--- TEXT BLOCK ---
========================================================================

Note that in most respects, section 457 represents a limit on what could otherwise be deferred, not an enhanced benefit. A governmental employer that is not permitted to have a 457 plan could have an unfunded nonqualified deferred compensation plan that could allow for unlimited deferrals, rather than being limited to the $17,500 that could be deferred under a 457 plan. Because a government is not subject to ERISA, such a plan would not have to be limited to highly compensated and management employees, the way an unfunded deferred compensation plan for a private employer would. The only disadvantages of such a plan over a governmental 457 plan would be that it could not allow rollovers and could not be funded.

However, in the case of an ITG, the uncertainty over whether a 457 plan is permissible means that whatever approach you take carries risks. If you attempt to adopt a 457 plan, and it is found not to be a 457 plan, the fact that it is funded could cause negative tax consequences for participants. If you attempt to adopt an unfunded deferred compensation plan outside of 457, and 457 is found to apply, then 457(f) could cause negative tax consequences to participants.

========================================================================

--- INFORMATION SUPPLIED ---
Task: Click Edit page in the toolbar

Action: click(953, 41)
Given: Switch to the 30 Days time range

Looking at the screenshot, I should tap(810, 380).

========================================================================

--- THINGS TO DO ---
A. Name every statute or statutory provision cited in the text on section 457 plans.
B. In the text on section 457 plans, reproduce the passage starting at "Note that in" and ending at "not be funded.", substituting "$18,000" for "$17,500".
C. Extend the discussion of section 457 plans past its final sentence.

--- RESULTS IN ORDER ---
A. section 457, ERISA, 457(f)

B.
Note that in most respects, section 457 represents a limit on what could otherwise be deferred, not an enhanced benefit. A governmental employer that is not permitted to have a 457 plan could have an unfunded nonqualified deferred compensation plan that could allow for unlimited deferrals, rather than being limited to the $18,000 that could be deferred under a 457 plan. Because a government is not subject to ERISA, such a plan would not have to be limited to highly compensated and management employees, the way an unfunded deferred compensation plan for a private employer would. The only disadvantages of such a plan over a governmental 457 plan would be that it could not allow rollovers and could not be funded.

C.
By contrast, it is clear that an ITG can have a 414(h) pick-up feature, as section 414(h) explicitly states as follows:

For purposes of paragraph (1), in the case of any plan established by the government of any State or political subdivision thereof, or by any agency or instrumentality of any of the foregoing, or a governmental plan described in the last sentence of section 414(d) (relating to plans of Indian tribal governments), where the contributions of employing units are designated as employee contributions but where any employing unit picks up the contributions, the contributions so picked up shall be treated as employer contributions. [Emphasis added.]

Of course, unlike a 457 plan, a pick-up arrangement cannot allow for employees to change the amount of their contributions from year to year.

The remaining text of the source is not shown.